Ancak Kezban’ın öykü verimine bütünsel bakışla yaklaşıldığında kanımca daha çok günümüz etkilerini yansıttığı izlenimi bırakıyor. Bu doğal. Çünkü yazarın öyküden kopmadığı görülebiliyor hemen. Bunu, geçen yirmi yıl içinde alana dönük tutkusunu ele veren iki öykü kitabı yayımlamış olmasına dayanarak söylemiyorum. Öykülerinden yayılan hava, böyle bir kanı uyandırıyor insanda. İki farklı kuşaktan gelen yazar havasına sahip gerçekten de Kezban.
Yine de değişim, öyküleme yerine yaşamsal gerçekler ya da oluntularda karşımıza çıkıyor daha çok. Öykülerde gözlediğim düzey farklılıkları da buna dönük kanıyı daha da pekiştiriyor.

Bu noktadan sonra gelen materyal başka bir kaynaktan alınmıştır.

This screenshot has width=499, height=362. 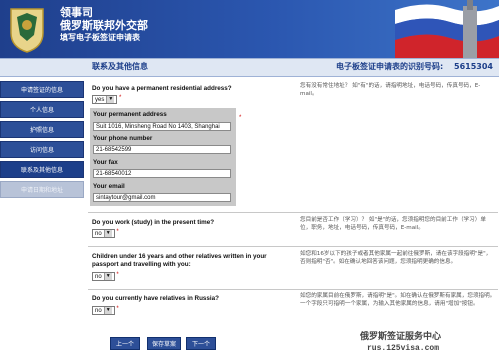 I want to click on fax-label: Your fax, so click(x=106, y=162).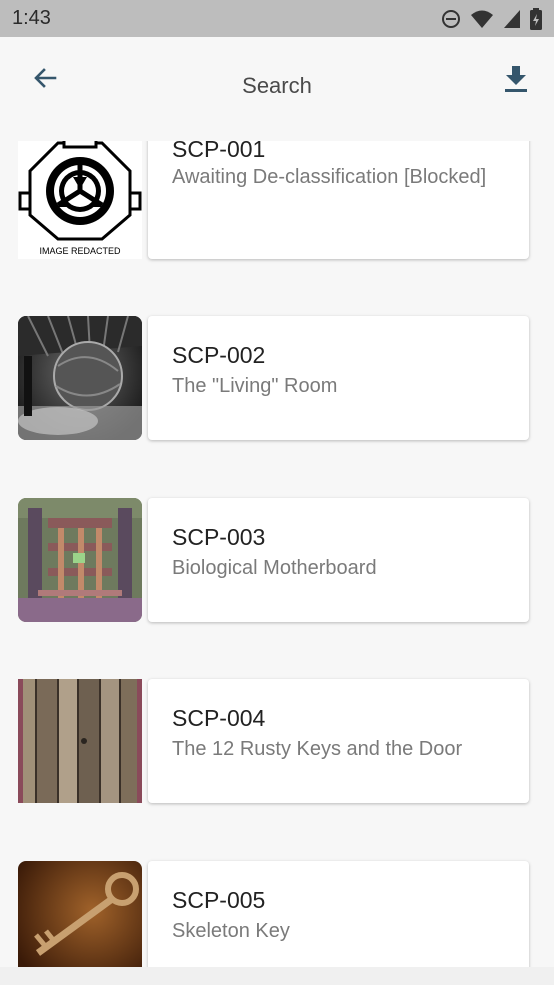 Image resolution: width=554 pixels, height=985 pixels. I want to click on list-item: SCP-002 The "Living" Room, so click(277, 379).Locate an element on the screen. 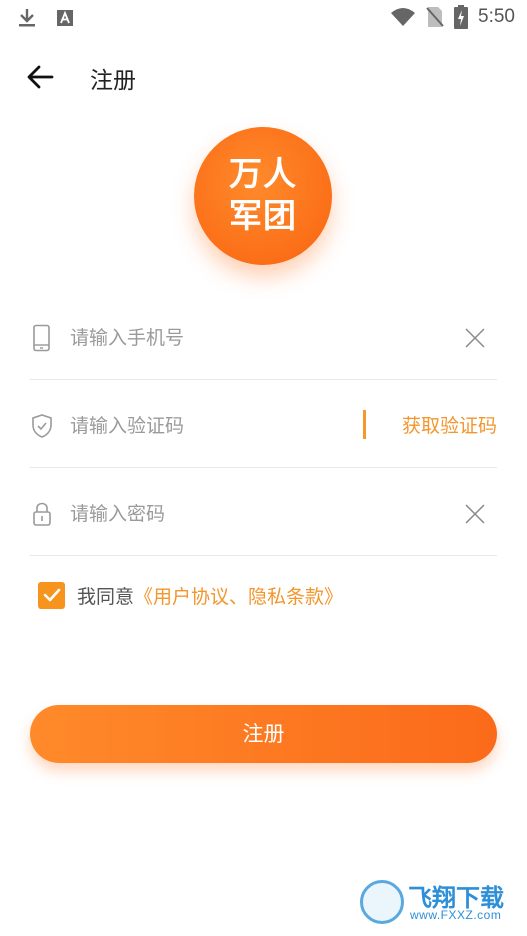  battery-charging-icon is located at coordinates (462, 17).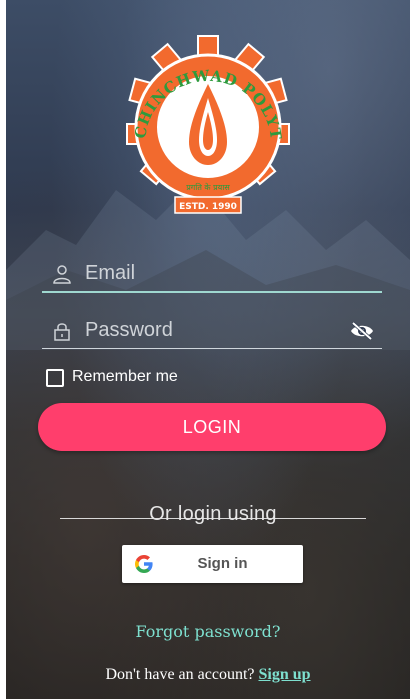  I want to click on google-sign-in-label: Sign in, so click(222, 564).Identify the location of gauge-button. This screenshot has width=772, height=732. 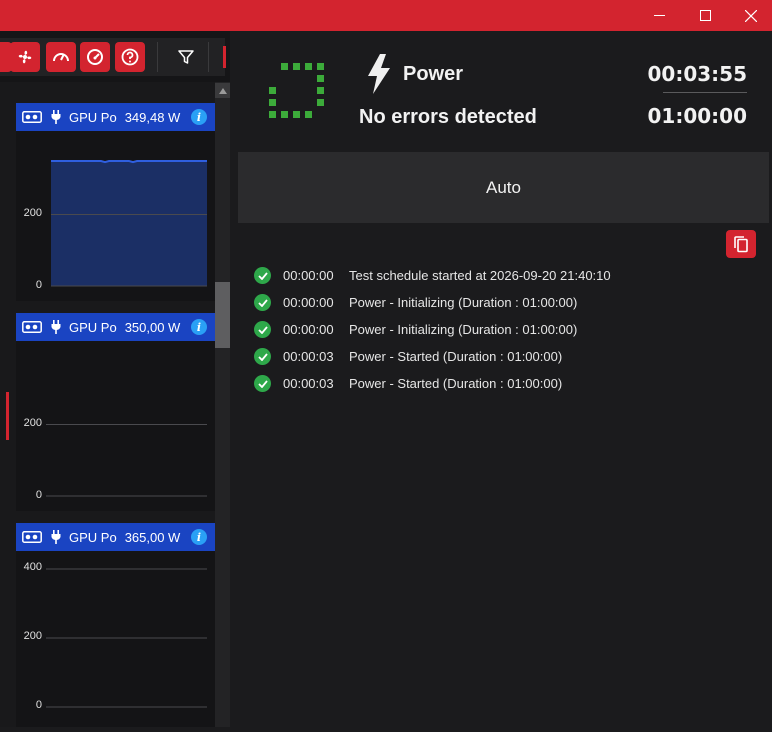
(95, 57).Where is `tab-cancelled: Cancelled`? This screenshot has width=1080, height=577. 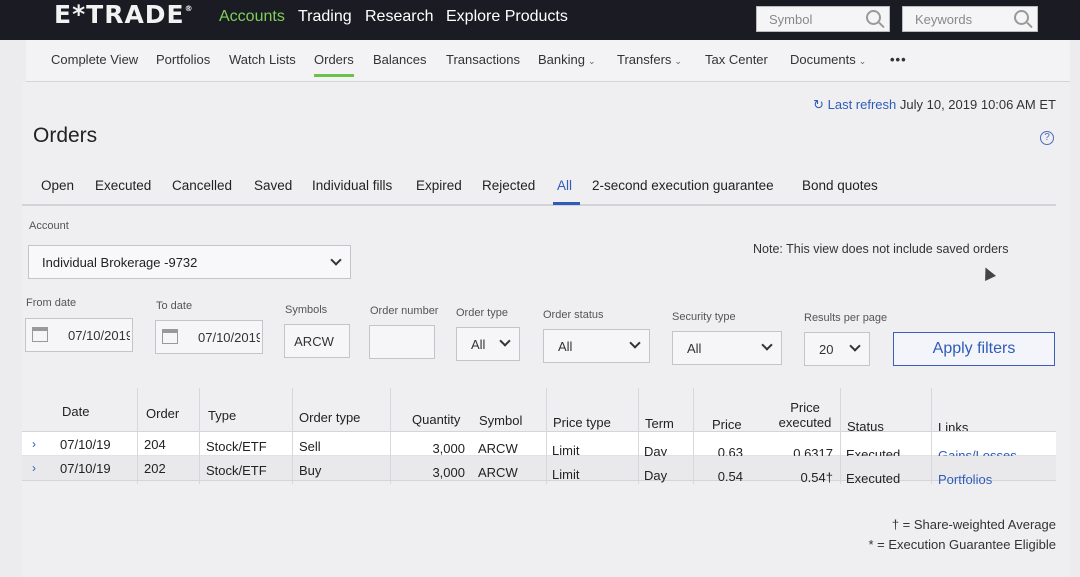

Nitekim arada sözü, olayı dolandırıp birbiri üzerine yığıyormuş görüntüsü verse de kısa öyküyü çatma bağlamında işlek bir kaleme sahip yazar. Ancak farklı bir öykü kurmaya giriştiği kimi örneklerde bundaki gerekirlik kurulamıyor bir türlü.
İyi Geceler Gemisi’nde bu başlıkta bir öykü yok. Kezban, bunu başlık olarak almasa bile azımsanmayacak sayıda öyküsünde bir eğretileme gereci bağlamında kullanıyor bunu. Çünkü çocuk ve çocuk dünyasının yanı sıra geçirgenlik içindeki çocuk-yetişkin ilişkisi, zaten öykülerde bunu çağrıştıran bir evren açılımı getirebiliyor okur önüne.

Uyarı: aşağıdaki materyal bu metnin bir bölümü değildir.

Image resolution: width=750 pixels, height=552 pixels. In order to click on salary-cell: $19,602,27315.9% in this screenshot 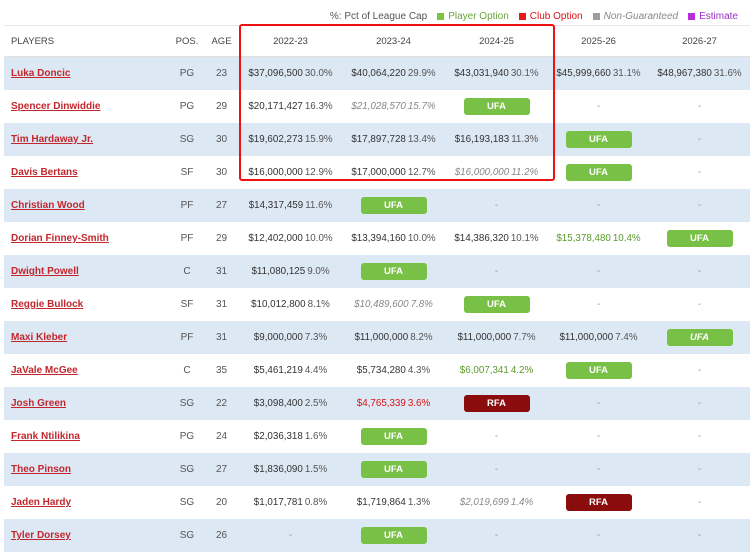, I will do `click(290, 140)`.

Kezban Kabakcı, öykülerinde hep duygu yoğunluğunu dikkate alan bir kalem. Duygu kertmesi diyeceğim, ama duygusallıktan söz etmiyorum, yazarın duygusal eşikleri önemsediğini, bunlara vurgu yaptığını, bu eşikleri, daha doğrusu öyküsel duyarlığı öne çıkardığını söylemek istiyorum verimlerinde.
Özöyküsel-elöyküsel anlatım biçimlerinin birbirine karılı halde kullanımı, anlatıya dinamizm katıyor. Ne ki zaman-mekân temelinde anlatı evreninin öykü çatılamasında gereken netliğe kavuşturulamadığı da oluyor. “Seyfi Baba”, “Yıldız Hanım’ın Yeşil Mercimek Tanesi Gözleri” vb. bu türde örnekler.
Şunu da eklemem gerek; salt olay aktarıcılığına dayalı bir öyküleme değil bu. Artalan yoğunluğu, anlatımcılık yerine anlamsal kılma hep önde tutuluyor.
Öte yandan Kezban’dan okuduğum öyküler, onun çeşitli konular bulup bunları eline tez yaklaşımla öyküleştirebildiğini gösteriyor. Böylelikle biz, tam anlamıyla çeşitlilik yansıtan bir öykü evrenleri coğrafyası buluyoruz İyi Geceler Gemisi’nde. Bu evrenlere yukarıda değindiğim duygu kertmesiyle dinamizm yüklüyor yazar.
Bu durum, öykülerde çoklu yüklemelere de yol açabiliyor. O zaman öyküde ayraç açılıp sonra buna yeni ayraçlar eklenişine benzer tutumla romanlardaki gibi öykülerde de salkım halinde mini hikâyeler çıkarılbiliyor okur karşısına.
Öykü evrenlerini zenginleştirirken bulandırılmış geçişlerle özgürce sıçrayan yazar, ayrıca dili kabartmada da belirgin düzey yansıtıyor.
Yeni bir yazarı daha selamlamaktan mutlu olduğumu söyleyebilirim.